Pourtant, dans un monde où la multiplication des copies ne serait pas par défaut illégale et entravée par des menottes numériques, dans un monde où l'enrichissement du domaine public serait toujours au programme, il existerait encore toute une panoplie de moyens de financer la production de nouvelles oeuvres : taxation de la bande passante, ventes de places en salle, campagnes de sociofinancement, subventions publiques, prix de concours plus généreux, vente de produits dérivés, etc.

Depuis très longtemps, nous savons que la logique marchande confine nécessairement la culture québécoise à la marginalité, même sur notre territoire. On se demande bien pourquoi on voudrait s'accrocher aux modèles économiques qui reposent sur cette logique de l'ère pré-numérique, quand il y a de bonnes raisons de croire qu'avec de l'imagination et du travail il serait possible tout à la fois de mieux financer la culture ET de ne pas retirer au public les moyens d'y accéder librement via Internet, ne serait-ce que pour un usage non-commercial.
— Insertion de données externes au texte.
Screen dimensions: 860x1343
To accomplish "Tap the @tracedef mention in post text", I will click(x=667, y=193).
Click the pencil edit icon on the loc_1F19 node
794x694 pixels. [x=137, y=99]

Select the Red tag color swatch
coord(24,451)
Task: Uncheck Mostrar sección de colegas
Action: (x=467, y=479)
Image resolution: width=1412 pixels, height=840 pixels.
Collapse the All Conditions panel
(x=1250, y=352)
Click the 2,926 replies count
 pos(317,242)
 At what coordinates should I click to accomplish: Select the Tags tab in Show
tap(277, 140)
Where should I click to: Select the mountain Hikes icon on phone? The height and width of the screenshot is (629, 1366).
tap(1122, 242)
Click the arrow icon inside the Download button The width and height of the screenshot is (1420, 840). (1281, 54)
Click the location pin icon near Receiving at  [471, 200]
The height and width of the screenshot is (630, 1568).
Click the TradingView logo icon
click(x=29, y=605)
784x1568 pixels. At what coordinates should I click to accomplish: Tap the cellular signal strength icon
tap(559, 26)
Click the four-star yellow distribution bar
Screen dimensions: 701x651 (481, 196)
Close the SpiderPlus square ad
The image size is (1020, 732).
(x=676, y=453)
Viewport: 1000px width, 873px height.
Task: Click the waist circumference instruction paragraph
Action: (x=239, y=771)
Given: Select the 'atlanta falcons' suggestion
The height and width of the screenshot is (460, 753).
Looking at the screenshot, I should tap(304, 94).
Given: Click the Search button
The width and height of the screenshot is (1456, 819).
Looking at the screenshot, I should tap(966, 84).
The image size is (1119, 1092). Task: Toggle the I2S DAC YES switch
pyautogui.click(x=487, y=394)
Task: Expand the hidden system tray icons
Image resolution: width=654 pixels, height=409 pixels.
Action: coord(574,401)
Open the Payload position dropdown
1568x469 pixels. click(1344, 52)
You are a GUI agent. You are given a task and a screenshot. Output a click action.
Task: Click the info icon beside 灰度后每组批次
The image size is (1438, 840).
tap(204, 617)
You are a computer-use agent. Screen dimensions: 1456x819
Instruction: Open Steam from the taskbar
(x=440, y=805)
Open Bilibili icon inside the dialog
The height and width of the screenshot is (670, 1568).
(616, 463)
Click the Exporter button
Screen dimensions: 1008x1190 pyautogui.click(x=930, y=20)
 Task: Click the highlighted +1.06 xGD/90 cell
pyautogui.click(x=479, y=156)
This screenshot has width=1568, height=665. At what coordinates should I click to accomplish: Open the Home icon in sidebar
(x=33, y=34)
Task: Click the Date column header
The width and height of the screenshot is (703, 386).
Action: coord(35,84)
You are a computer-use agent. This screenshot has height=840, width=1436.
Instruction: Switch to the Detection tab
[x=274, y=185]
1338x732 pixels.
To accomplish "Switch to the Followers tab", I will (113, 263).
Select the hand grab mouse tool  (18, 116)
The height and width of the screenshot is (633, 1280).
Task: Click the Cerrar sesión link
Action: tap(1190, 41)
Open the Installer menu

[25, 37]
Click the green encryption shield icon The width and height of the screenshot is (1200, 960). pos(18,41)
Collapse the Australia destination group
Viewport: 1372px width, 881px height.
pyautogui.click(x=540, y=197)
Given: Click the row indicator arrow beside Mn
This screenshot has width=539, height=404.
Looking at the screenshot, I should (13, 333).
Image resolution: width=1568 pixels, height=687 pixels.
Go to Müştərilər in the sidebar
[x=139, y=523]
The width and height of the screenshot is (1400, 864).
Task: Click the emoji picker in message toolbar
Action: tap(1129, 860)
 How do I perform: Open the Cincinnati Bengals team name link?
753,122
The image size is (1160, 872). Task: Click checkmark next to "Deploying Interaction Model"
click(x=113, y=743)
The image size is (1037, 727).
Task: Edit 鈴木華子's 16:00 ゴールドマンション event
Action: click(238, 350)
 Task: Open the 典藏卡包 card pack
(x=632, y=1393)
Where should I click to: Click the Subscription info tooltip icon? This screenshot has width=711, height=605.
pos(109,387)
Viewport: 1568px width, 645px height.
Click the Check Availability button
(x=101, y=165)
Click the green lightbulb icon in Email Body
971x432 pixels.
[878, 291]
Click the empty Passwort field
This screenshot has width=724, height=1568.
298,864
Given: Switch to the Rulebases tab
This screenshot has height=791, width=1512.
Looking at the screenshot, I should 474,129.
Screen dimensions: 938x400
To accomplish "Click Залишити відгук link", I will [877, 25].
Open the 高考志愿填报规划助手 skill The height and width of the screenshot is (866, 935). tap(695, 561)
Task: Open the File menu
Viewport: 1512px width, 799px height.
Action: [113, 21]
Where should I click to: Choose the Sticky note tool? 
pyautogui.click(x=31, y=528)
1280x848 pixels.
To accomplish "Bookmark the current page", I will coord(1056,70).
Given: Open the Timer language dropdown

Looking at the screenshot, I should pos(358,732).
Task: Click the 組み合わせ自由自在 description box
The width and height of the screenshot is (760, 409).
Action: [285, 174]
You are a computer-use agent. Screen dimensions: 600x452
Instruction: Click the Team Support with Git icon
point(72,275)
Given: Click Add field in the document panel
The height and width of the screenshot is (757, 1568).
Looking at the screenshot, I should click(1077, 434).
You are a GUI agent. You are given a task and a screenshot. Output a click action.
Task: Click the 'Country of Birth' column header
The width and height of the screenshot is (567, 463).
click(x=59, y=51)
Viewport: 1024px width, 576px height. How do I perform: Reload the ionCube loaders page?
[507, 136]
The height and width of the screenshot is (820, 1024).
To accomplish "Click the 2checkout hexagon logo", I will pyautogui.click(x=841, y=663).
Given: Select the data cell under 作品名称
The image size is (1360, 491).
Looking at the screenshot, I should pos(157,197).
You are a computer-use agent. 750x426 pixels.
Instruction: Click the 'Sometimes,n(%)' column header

Comme tous les informaticiens compétents vous le diront: il n'y a pas de meilleur moyen de saturer le réseau Internet de culture québécoise que de laisser les gens qui l'aiment la partager sans restriction.

N'est-il pas temps de débattre sérieusement de l'opportunité de légaliser le partage ?

Quoiqu'il en soit, en attendant la grande réforme du droit d'auteur dont nous avons besoin, plusieurs choses peuvent être faites immédiatement par le public et les auteurs pour nous sortir de la zone contrôlée par les DRM :

- Préférer les libertés protégées par les licences libres (Creative Commons) pour les oeuvres
- Préférer les libertés protégées par les formats libres pour la publication numérique
- Préférer les libertés protégées par les logiciels libres pour vos appareils numériques

Nous invitons également le public à consulter le «Dossier DRM» que nous avons monté dans notre wiki.

Le CA de FACIL: Fabián Rodríguez, président; Antoine Beaupré, vice-président; Éric Beaurivage, secrétaire; Martin Chénier, trésorier; Luis Molinié, Diane Mercier, Omar Bickell, Claude Coulombe, Mathieu Gauthier-Pilote, Frédéric Côté et Immanuel Guilea, administrateurs.


Ce texte du CA de FACIL est paru dans Le Devoir du mardi 6 mai 2014.